As for pro-abortion counter-arguments, atheists deny human life has innate value or spiritual content prior to consciousness, “religious” pro-aborts falsely claim God is silent on the question, and radicals insist that none of the above outweighs “bodily autonomy.” Pro-lifers have extensively refuted all of them, but the arguments all have something else in common besides being wrong: they all rest on premises utterly foreign to conservatism.

Again, the divine value of human life is baked into the Declaration’s starting premise. John Locke is even more explicit about it: we are “all the workmanship of one omnipotent, and infinitely wise maker,” and as such are “made to last during his, not one another's pleasure” (what all this means for atheist/agnostic conservatives is a question for another day, but suffice to say that conservatives are supposed to see human rights as non-negotiable, whatever their source).

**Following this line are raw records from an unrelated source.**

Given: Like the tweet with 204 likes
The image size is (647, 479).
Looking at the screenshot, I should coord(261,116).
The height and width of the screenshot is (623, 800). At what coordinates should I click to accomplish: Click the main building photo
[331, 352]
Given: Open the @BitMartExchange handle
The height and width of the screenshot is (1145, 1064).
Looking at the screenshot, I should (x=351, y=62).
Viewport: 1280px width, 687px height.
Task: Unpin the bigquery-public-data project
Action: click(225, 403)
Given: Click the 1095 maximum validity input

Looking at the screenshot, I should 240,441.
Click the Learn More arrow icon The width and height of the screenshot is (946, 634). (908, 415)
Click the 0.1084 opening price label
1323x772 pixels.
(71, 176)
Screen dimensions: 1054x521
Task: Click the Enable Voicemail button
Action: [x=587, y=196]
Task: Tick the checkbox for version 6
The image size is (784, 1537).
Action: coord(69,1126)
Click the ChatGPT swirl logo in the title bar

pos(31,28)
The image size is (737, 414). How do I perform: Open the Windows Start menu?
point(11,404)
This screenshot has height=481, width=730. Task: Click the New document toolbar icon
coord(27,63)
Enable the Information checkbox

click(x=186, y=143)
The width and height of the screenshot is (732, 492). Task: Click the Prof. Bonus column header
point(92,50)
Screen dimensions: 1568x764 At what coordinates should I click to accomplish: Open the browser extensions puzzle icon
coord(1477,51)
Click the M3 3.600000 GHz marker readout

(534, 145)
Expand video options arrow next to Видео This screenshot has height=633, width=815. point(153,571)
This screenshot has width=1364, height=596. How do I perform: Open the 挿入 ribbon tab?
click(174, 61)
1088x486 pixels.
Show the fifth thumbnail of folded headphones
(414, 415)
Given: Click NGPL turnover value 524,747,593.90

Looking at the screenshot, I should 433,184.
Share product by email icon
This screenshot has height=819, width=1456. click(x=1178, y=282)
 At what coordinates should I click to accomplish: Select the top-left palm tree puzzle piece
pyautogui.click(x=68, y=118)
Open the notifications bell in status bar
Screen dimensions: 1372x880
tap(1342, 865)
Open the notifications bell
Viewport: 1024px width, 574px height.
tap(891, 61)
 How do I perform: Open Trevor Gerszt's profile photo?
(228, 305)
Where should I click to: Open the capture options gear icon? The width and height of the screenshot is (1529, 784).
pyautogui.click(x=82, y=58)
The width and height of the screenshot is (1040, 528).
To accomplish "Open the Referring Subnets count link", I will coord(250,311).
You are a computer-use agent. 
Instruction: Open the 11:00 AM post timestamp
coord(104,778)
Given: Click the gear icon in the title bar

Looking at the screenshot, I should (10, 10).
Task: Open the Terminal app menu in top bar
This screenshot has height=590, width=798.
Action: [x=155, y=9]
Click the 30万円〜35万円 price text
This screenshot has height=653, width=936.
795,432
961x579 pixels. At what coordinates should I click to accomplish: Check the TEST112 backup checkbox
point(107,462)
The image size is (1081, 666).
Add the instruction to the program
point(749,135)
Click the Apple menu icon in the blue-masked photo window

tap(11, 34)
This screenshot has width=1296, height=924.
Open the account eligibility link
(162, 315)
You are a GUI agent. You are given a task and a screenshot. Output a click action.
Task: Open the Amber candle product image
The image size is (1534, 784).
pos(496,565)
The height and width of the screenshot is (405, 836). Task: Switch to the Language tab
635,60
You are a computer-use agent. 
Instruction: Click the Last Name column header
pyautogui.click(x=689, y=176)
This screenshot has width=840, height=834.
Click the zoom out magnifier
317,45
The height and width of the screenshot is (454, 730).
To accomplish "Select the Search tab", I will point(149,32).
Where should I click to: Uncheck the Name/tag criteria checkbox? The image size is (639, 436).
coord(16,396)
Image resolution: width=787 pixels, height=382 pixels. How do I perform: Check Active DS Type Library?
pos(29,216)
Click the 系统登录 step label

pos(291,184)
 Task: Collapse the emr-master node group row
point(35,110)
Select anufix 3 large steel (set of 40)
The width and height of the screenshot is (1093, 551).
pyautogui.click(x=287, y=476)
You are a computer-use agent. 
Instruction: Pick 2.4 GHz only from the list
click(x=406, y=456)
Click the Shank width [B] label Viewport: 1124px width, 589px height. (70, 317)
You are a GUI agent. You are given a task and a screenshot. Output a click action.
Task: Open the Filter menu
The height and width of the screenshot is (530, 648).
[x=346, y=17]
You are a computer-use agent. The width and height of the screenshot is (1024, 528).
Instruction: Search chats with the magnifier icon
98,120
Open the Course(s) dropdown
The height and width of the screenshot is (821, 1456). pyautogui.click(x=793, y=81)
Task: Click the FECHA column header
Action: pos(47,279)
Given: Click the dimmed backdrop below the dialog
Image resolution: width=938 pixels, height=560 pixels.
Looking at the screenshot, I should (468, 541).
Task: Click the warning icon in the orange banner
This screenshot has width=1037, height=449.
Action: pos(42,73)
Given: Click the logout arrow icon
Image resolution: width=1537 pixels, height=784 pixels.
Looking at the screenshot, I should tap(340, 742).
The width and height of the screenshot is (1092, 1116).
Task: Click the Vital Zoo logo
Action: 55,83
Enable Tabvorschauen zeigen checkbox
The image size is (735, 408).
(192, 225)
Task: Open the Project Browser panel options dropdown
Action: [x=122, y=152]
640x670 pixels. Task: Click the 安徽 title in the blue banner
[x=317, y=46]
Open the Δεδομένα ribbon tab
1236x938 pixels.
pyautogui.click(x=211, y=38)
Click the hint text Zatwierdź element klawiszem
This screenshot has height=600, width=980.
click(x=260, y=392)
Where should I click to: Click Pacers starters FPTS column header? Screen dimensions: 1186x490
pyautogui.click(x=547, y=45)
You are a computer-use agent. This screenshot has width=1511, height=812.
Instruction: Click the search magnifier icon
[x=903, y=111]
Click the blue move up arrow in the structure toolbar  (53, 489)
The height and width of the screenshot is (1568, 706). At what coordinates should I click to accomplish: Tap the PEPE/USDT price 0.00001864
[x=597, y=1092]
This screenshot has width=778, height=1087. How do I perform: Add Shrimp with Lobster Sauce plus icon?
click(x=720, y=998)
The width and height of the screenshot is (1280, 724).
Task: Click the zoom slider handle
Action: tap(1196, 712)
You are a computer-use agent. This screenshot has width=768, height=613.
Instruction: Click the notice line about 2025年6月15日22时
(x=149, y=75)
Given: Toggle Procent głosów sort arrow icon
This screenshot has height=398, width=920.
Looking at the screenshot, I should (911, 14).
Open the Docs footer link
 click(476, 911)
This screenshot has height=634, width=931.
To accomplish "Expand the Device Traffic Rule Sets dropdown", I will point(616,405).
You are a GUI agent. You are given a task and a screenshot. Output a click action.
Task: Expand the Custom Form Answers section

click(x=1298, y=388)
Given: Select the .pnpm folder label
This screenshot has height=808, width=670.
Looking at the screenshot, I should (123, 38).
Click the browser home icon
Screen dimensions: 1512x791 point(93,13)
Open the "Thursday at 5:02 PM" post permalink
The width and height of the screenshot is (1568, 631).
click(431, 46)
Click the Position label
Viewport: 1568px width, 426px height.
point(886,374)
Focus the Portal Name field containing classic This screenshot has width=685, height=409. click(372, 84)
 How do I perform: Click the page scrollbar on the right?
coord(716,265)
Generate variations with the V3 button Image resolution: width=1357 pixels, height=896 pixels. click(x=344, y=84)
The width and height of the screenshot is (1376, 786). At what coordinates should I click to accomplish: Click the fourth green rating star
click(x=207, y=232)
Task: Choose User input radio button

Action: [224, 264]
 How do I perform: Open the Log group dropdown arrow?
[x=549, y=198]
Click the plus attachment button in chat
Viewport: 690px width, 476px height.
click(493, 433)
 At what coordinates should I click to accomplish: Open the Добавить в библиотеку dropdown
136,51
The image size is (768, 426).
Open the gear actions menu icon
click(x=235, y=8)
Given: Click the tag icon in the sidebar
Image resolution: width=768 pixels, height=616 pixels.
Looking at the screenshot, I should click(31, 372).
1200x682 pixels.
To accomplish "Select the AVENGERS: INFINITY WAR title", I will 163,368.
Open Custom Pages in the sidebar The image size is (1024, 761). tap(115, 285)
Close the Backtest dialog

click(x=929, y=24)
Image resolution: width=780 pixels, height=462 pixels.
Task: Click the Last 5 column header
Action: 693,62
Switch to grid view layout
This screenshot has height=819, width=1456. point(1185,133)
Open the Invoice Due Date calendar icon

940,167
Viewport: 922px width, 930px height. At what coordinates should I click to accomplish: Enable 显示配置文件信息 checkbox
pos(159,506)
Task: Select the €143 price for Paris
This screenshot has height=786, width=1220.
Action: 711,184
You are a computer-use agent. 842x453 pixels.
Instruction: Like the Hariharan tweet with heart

The idea that “bodily autonomy” entails a right to abort is similarly alien to conservative thought. It has no basis in America’s legal history from before the Founding through the Fourteenth Amendment, and is awfully hard to square with Locke’s conclusion that “all parents were, by the law of nature, under an obligation to preserve, nourish, and educate the children they had begotten.”

Ironically, Goldberg and Lahren seem to have both committed the same fallacy: confusing libertarianism for conservatism. While the two movements have plenty of economic and governmental common ground, libertarianism is at best a selective and fatally incomplete take on our founding principles, and elevating it has caused more than a few headaches for the Right.

“Pro-abortion conservative” is every bit as oxymoronic as “pro-socialism conservative.” And while Tomi Lahren sowing confusion about the law is bad, reinforcing incoherence on the underlying principles is far more dangerous.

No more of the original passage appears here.